* [YOUR ASSIGNMENT] Without skipping a line, reproduce the entries exactly.
Start of RECORDS FOR PROCESSING
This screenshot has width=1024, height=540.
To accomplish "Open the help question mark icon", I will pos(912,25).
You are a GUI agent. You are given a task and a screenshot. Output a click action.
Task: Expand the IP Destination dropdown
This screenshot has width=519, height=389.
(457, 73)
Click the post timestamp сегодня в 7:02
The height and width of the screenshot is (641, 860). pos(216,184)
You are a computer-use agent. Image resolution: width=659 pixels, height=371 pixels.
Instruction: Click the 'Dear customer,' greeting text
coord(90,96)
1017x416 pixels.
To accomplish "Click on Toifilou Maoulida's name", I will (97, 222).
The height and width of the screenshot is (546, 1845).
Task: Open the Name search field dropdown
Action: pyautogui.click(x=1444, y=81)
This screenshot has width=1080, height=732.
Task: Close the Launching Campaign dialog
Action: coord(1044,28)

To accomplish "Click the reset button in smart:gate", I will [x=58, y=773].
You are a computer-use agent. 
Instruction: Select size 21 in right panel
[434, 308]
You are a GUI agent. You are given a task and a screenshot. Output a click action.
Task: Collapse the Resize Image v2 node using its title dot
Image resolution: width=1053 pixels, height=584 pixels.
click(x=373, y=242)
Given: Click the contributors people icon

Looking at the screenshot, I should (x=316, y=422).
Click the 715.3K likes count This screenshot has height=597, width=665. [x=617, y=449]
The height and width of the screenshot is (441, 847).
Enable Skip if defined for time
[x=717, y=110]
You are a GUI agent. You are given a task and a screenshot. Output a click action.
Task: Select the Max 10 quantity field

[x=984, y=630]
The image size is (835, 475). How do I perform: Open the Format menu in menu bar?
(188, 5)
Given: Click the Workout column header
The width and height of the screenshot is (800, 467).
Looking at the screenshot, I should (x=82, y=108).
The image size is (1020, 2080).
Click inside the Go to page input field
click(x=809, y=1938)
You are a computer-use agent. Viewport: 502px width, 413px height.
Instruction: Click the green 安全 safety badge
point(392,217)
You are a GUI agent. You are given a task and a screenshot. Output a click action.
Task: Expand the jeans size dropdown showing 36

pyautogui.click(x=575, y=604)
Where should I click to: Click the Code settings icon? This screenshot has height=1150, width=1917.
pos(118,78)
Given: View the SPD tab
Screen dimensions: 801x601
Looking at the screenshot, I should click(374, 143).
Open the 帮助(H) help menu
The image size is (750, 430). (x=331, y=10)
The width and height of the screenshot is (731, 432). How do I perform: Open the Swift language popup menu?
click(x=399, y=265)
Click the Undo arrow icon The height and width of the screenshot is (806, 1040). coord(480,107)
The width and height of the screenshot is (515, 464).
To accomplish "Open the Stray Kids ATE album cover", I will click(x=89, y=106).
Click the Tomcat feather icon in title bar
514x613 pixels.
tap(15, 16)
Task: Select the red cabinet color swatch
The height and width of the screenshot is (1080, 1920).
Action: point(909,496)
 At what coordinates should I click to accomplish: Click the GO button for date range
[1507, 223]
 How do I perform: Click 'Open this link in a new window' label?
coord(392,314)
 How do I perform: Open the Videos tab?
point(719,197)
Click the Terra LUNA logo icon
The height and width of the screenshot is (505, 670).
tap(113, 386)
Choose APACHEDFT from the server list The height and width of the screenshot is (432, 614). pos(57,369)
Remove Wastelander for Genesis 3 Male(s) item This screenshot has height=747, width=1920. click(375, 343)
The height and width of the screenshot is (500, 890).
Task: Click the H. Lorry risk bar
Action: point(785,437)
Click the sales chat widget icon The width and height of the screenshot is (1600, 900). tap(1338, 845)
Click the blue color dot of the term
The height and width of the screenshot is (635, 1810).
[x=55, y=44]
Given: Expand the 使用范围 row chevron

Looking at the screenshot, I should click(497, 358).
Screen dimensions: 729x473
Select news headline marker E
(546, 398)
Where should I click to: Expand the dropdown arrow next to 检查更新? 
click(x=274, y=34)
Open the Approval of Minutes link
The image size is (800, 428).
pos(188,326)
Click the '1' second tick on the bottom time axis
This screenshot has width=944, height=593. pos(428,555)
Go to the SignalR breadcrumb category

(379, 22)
End of RECORDS FOR PROCESSING
* [WRITTEN ANSWER]
This screenshot has width=1024, height=540.
To accomplish "Open the help question mark icon", I will pos(912,25).
You are a GUI agent. You are given a task and a screenshot. Output a click action.
Task: Expand the IP Destination dropdown
This screenshot has width=519, height=389.
(457, 73)
Click the post timestamp сегодня в 7:02
The height and width of the screenshot is (641, 860). pos(216,184)
You are a computer-use agent. Image resolution: width=659 pixels, height=371 pixels.
Instruction: Click the 'Dear customer,' greeting text
coord(90,96)
1017x416 pixels.
To accomplish "Click on Toifilou Maoulida's name", I will (97, 222).
The height and width of the screenshot is (546, 1845).
Task: Open the Name search field dropdown
Action: pyautogui.click(x=1444, y=81)
This screenshot has width=1080, height=732.
Task: Close the Launching Campaign dialog
Action: coord(1044,28)

To accomplish "Click the reset button in smart:gate", I will [x=58, y=773].
You are a computer-use agent. 
Instruction: Select size 21 in right panel
[434, 308]
You are a GUI agent. You are given a task and a screenshot. Output a click action.
Task: Collapse the Resize Image v2 node using its title dot
Image resolution: width=1053 pixels, height=584 pixels.
click(x=373, y=242)
Given: Click the contributors people icon

Looking at the screenshot, I should (x=316, y=422).
Click the 715.3K likes count This screenshot has height=597, width=665. [x=617, y=449]
The height and width of the screenshot is (441, 847).
Enable Skip if defined for time
[x=717, y=110]
You are a GUI agent. You are given a task and a screenshot. Output a click action.
Task: Select the Max 10 quantity field

[x=984, y=630]
The image size is (835, 475). How do I perform: Open the Format menu in menu bar?
(188, 5)
Given: Click the Workout column header
The width and height of the screenshot is (800, 467).
Looking at the screenshot, I should (x=82, y=108).
The image size is (1020, 2080).
Click inside the Go to page input field
click(x=809, y=1938)
You are a computer-use agent. Viewport: 502px width, 413px height.
Instruction: Click the green 安全 safety badge
point(392,217)
You are a GUI agent. You are given a task and a screenshot. Output a click action.
Task: Expand the jeans size dropdown showing 36

pyautogui.click(x=575, y=604)
Where should I click to: Click the Code settings icon? This screenshot has height=1150, width=1917.
pos(118,78)
Given: View the SPD tab
Screen dimensions: 801x601
Looking at the screenshot, I should click(374, 143).
Open the 帮助(H) help menu
The image size is (750, 430). (x=331, y=10)
The width and height of the screenshot is (731, 432). How do I perform: Open the Swift language popup menu?
click(x=399, y=265)
Click the Undo arrow icon The height and width of the screenshot is (806, 1040). coord(480,107)
The width and height of the screenshot is (515, 464).
To accomplish "Open the Stray Kids ATE album cover", I will click(x=89, y=106).
Click the Tomcat feather icon in title bar
514x613 pixels.
tap(15, 16)
Task: Select the red cabinet color swatch
The height and width of the screenshot is (1080, 1920).
Action: point(909,496)
 At what coordinates should I click to accomplish: Click the GO button for date range
[1507, 223]
 How do I perform: Click 'Open this link in a new window' label?
coord(392,314)
 How do I perform: Open the Videos tab?
point(719,197)
Click the Terra LUNA logo icon
The height and width of the screenshot is (505, 670).
tap(113, 386)
Choose APACHEDFT from the server list The height and width of the screenshot is (432, 614). pos(57,369)
Remove Wastelander for Genesis 3 Male(s) item This screenshot has height=747, width=1920. click(375, 343)
The height and width of the screenshot is (500, 890).
Task: Click the H. Lorry risk bar
Action: point(785,437)
Click the sales chat widget icon The width and height of the screenshot is (1600, 900). tap(1338, 845)
Click the blue color dot of the term
The height and width of the screenshot is (635, 1810).
[x=55, y=44]
Given: Expand the 使用范围 row chevron

Looking at the screenshot, I should click(497, 358).
Screen dimensions: 729x473
Select news headline marker E
(546, 398)
Where should I click to: Expand the dropdown arrow next to 检查更新? 
click(x=274, y=34)
Open the Approval of Minutes link
The image size is (800, 428).
pos(188,326)
Click the '1' second tick on the bottom time axis
This screenshot has width=944, height=593. pos(428,555)
Go to the SignalR breadcrumb category

(379, 22)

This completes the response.